Ex-Idols – Pill Popper – Review

Ex-Idols

Pill Popper (Relativity)
by Chaz Thorndike

After watching the sleazeball heyday of adrenaline saturated rock ‘n roll dwindle and die as a scene in L.A. and as a copycat lifestyle across the country only to be replaced by flannel donning the-uglier-the-better Gap-shopping wanna bes with poor personal hygiene…Yeah, I was bummed. So GNR is doing classic rock rehashes and someone let Vince Neil form a band, but at least hardcore is pushing its way into the limelight. Right on its heels are punk rock, punk pop, junk rock, and punkish rock. Enter the Ex-Idols.
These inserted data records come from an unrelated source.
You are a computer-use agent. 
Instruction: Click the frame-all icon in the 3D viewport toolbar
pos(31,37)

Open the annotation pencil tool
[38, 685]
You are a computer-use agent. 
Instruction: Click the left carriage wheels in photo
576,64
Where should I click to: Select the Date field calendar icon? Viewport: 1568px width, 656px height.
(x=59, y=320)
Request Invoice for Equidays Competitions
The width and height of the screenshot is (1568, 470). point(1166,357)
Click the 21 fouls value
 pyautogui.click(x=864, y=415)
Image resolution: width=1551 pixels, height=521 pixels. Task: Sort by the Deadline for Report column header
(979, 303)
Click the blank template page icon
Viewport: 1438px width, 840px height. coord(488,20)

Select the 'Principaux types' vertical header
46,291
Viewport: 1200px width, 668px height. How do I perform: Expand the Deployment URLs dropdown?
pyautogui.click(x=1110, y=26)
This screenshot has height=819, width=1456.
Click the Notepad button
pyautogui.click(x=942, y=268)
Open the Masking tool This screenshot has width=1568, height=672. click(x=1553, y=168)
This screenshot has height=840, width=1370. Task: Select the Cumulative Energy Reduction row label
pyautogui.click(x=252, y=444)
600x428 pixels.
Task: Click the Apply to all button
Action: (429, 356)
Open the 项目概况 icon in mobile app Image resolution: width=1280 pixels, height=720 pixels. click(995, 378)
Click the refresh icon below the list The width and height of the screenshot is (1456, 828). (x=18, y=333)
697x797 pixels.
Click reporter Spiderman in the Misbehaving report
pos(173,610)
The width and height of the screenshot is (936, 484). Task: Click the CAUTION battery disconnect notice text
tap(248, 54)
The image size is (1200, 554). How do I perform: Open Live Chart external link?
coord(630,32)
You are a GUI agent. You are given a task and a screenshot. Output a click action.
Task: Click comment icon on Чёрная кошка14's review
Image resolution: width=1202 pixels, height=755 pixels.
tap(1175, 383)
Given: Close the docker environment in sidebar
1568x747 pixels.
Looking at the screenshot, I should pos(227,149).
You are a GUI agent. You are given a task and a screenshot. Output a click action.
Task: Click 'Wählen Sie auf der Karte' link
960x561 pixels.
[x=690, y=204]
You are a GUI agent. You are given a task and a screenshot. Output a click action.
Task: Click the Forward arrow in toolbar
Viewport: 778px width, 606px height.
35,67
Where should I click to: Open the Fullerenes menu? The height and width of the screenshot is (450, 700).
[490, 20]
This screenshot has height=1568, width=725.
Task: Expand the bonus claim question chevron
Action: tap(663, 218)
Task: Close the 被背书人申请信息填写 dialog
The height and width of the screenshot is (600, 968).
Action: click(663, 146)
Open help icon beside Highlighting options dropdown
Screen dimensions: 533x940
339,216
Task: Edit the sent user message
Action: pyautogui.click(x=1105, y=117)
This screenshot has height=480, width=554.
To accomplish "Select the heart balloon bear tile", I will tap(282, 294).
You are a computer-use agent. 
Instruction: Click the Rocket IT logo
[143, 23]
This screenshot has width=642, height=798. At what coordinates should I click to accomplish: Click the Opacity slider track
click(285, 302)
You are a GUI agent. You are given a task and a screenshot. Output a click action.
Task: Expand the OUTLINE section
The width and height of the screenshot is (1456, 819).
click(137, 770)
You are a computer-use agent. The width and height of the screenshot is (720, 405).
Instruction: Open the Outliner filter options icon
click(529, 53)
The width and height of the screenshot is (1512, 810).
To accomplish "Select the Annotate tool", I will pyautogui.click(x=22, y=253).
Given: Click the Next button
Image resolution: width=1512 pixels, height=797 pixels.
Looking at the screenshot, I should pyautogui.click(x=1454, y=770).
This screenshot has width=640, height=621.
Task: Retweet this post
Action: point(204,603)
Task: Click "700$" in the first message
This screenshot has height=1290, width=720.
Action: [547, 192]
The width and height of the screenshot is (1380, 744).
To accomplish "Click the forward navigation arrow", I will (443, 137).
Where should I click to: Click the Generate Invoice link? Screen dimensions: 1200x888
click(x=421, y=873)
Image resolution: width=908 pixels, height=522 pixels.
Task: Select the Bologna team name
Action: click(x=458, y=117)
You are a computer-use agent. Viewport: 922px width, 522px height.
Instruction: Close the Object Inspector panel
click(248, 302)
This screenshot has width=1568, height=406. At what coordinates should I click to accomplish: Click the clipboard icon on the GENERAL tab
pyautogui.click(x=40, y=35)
From the scrap-overlay ‘zine-ish cover (not to mention the breasts) and the first five seconds of high strung punkish rock, I knew this was a keeper. The Relativity four song EP lasts a whopping eight minutes and 33 seconds, so make sure to set your CD player on repeat, or your tapedeck on loop. (If you don’t have these functions, geez, get with the [shudder] ’80s!) The songs carry that frantic beat and sneering vocal line throughout, mix in acoustic strumming, howls, screeches, Bang Tango mellow man crooning, megaphoned schmaltz, standard group shout choruses that sound like a dozen monster truck announcers, blenderize the whole goopy concoction and jam it into two minute capsules. The title track, a song totaling almost three minutes, has the chorus effects, flanging drums and twisted pop dittiness of Cheap Trick and sounds like, dare I say? (Dare! Dare!) Enuffs Znuff. Scary, huh?